The often-forgotten footprints of Chinese immigrant laborers cover the floor of America’s national forests, railroads and mines. These laborers left behind physical and cultural remnants of the past woven into the fabric of our country.

The U.S. Forest Service is partnering with The Chinese American Historical Society and others to ensure the legacy of these early American immigrants is long remembered. The partnership is working on a website scheduled to launch in April 2016 that will highlight more than 50 Chinese heritage sites with self-guided tour information for destinations in California and Nevada. The partnership goal is to schedule guided tours during the summer of 2016 in both states.

“Traces of Chinese history, long forgotten by many, can be found within the present day boundary of the Stanislaus National Forest,” said Lisa DeHart, a Forest Service archaeologist in California. “Chinese laborers contributed to building portions of the Columbia and Stanislaus Miners Ditch, segments of the Westside Lumber Companies railroad grade and the Big Gap Flume.

“However, few people are aware that Chinese men also were cowboys, as evidenced by the Chinese names left behind on the wall of the 1875 Cooper Cabin, a high-elevation range cabin in the Emigrant Wilderness.”

The retelling of these stories is important because their existence during the mid- to late-1800s often solicited hatred. Newspaper articles focused more on describing Chinese as foreign threats to the American workforce and editorial cartoons were often racist.

In reality, many Chinese immigrants were driven from mining camps and eventually Chinatowns through intimidation, arson, violence and murder. Those who managed to survive were either returned to China or moved into larger cities.

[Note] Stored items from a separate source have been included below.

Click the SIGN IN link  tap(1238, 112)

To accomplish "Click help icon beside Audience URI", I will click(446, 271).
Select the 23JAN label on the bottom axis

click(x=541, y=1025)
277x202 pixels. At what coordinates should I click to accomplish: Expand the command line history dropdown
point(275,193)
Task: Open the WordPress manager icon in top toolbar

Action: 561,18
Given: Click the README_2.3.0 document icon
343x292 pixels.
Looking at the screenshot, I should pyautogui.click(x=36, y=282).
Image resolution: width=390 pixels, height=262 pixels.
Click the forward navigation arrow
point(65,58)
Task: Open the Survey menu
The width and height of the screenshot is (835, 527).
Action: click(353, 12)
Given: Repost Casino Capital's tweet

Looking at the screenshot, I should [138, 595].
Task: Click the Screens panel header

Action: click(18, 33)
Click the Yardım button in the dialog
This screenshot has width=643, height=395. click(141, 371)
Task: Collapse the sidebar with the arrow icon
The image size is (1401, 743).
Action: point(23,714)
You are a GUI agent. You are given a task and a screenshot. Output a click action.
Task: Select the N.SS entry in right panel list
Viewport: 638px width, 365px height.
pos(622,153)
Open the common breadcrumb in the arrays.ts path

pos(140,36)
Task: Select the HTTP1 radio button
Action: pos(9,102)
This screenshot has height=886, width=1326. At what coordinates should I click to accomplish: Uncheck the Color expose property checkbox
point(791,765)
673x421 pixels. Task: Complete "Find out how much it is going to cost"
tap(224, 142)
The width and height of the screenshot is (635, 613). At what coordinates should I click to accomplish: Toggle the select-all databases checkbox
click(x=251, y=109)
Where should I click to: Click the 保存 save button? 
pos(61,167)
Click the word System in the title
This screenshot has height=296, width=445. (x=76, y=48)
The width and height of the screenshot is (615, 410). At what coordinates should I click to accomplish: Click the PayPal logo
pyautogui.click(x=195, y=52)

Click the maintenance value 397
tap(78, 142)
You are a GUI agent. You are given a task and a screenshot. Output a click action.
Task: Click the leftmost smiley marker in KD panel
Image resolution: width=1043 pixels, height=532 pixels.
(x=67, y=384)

But the evidence of their hard work and dedicated contributions remain scattered across the physical landscape, in documents deep in the recesses of local historical societies and in government records.

Through our research on the Stanislaus and other forests, we have found many interesting historical sites that highlight Chinese-American contributions to developing of the west. Those examples include what many would suspect: railroad tunnels, railroad and road grades, water ditches and tunnels, flumes, stone walls and corrals, battlefields, agriculture, wine cellars, lumber camps, mining camps, Chinatowns, businesses, temples, and more.

The wooden Big Gap suspension flume...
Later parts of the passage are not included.